Regarding metabolic changes, breast feeding resets the body metabolism after pregnancy, improving glucose metabolism and insulin sensitivity, burning calories and mobilizing stores of fat that have accumulated during pregnancy, which explains that women who breast fed have lower rates of diabetes mellitus and other problems like cardiovascular disorders etc.

Complementary foods must be hygienic to avoid G.I. disorders which are very common in Pakistan and the cause of the one of the highest infant mortality not only in the region but also amongst other parts of the world. As an example Sri Lanka has 8 infant mortality per thousand live births, Bangladesh, Nepal, Bhutan, Maldives, India less than 40 per thousand live birth. In Pakistan it is much higher in Baluchistan, Sindh, interior FATA and Southern Punjab. Early childhood marriages is also one of the factors in causation of high morbidities and mortalities. It is due to non-availability of potable water – fundamental human right enshrined in constitution.

It has been estimated that in Pakistan there is 85 percent exclusive breast feeding at one month with the figure plummeted to 55 percent at two month then to 37 percent at six months. A terrible situation indeed, which needs rectification on emergency basis. Despite fatal hazards of formula milk, WHOs Health Assembly recommendation and also being illegal to market the formula products to infants and children up to three years of age, the companies are aggressively promoting and selling the formula milk, the Govt. and many doctors are also conniving with the industry watching passively.

The government in Pakistan should adopt active measures to implement the law and prohibit the illegal sale of formulae milk. They should create awareness through every means, media both radio, TV, print and digital. Political parties academic institutions both health and other holding seminars etc. Prayer leader should be actively involved in the campaign as there a religious injunction for breast feeding.

Bangladesh and Indonesia have met huge successes in population control, breast feeding etc. by involving prayer leaders and also women in the campaign who visit homes to crease awareness and educate mothers to be. Although UNICEF and WHO is actively involved in the campaign more needs to be done in promoting awareness, education, legislation and enforcement of law. Continued education of doctors, lady health workers, nurses’ community mid wives and other professionals on the clear benefit of breast feeding and help in the legal environment designed to support breast feeding. In this regard Family physicians, mid wives pediatricians and gynecologists should play leading roles. Lactation support should be provided to mothers who feel difficulty in breast feeding their babies. The support should be provided at health facilities when women deliver and also provided domiciliary support. In Pakistan literacy rate is one of the lowest in the world – particularly of girls. There should be special emphasis on female education. It is extremely low in Baluchistan, FATA Sindh interior and Southern Punjab. These areas deserve special attention. The others need support of families, the health care system and the society at large.

Working women need proper day care facilities to breast feed. They need a safe, clean and private place in or near the work to continue breast feeding. There is a need to create supporting environment for mother. UNICEF and WHO are providing facilities which should be availed fully by the Health Authorities of Pakistan by following their recommendations in letter and spirit. Unfortunately implementation at all levels and sphere in Pakistan is low. Our rulers are long at rhetoric and short on deeds/actions, let us hope for a turn-around for the better and adopt Quaid’s vision of making Pakistan a democratic welfare state and not an elite which has been made by the elites of Pakistan.

● **The data**
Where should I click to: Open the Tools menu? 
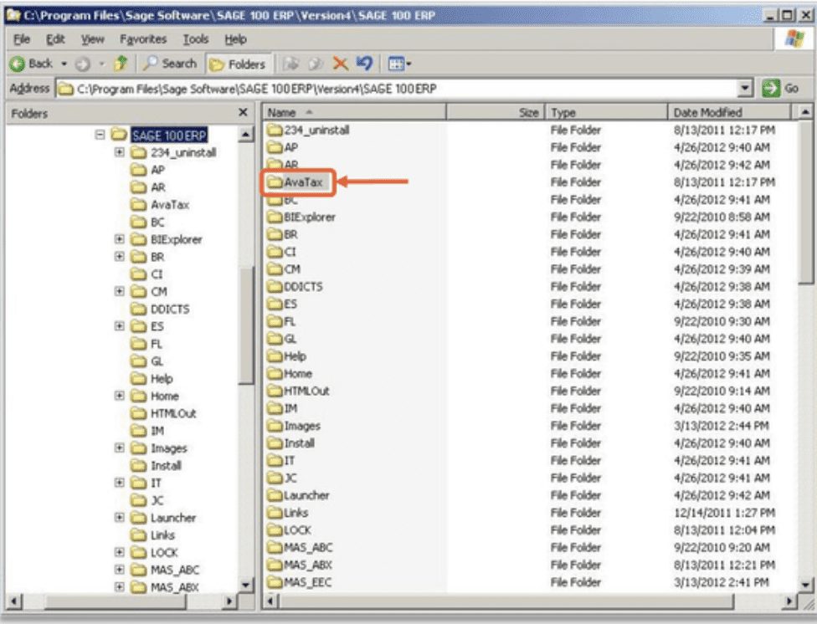pyautogui.click(x=197, y=38)
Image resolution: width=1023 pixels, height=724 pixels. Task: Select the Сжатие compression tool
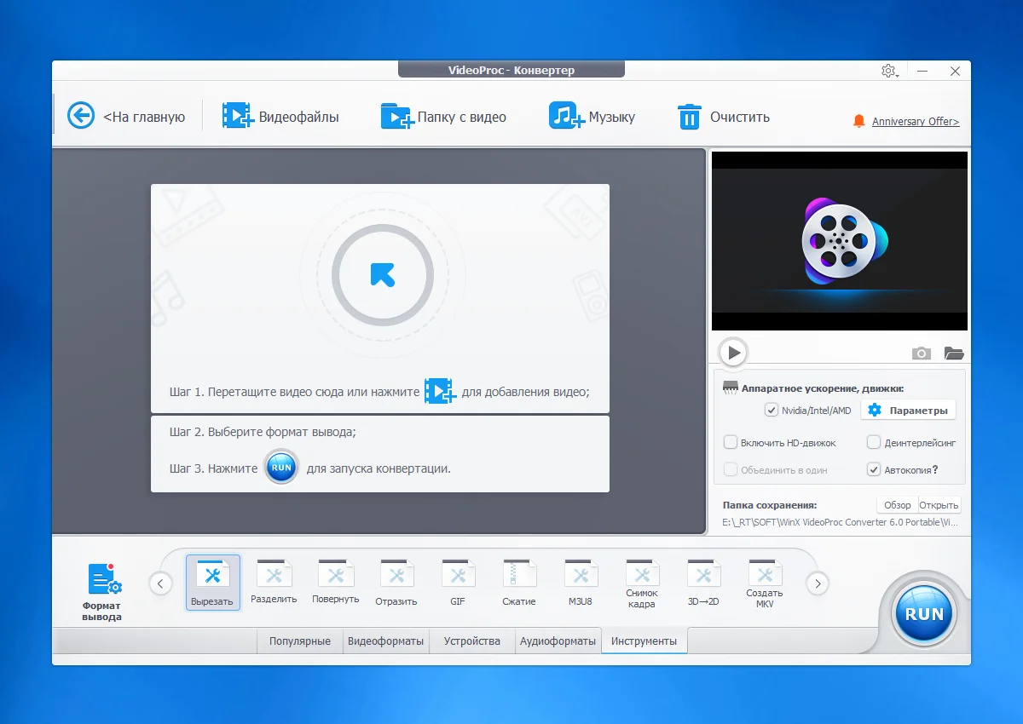(x=519, y=575)
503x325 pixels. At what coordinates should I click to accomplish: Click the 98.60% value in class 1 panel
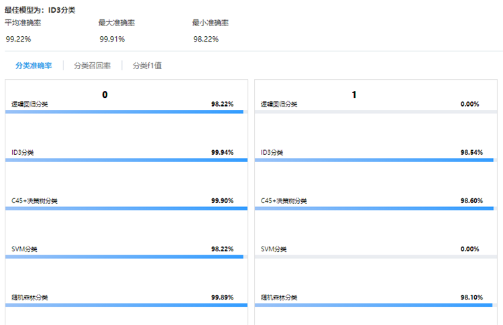tap(471, 200)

● **Task instructions**
Copy the breast feeding passage from "The government in" up to and including "for breast feeding.", and replace "seminars" with "workshops". The items have no role in this exercise.

● **Response to this task**
The government in Pakistan should adopt active measures to implement the law and prohibit the illegal sale of formulae milk. They should create awareness through every means, media both radio, TV, print and digital. Political parties academic institutions both health and other holding workshops etc. Prayer leader should be actively involved in the campaign as there a religious injunction for breast feeding.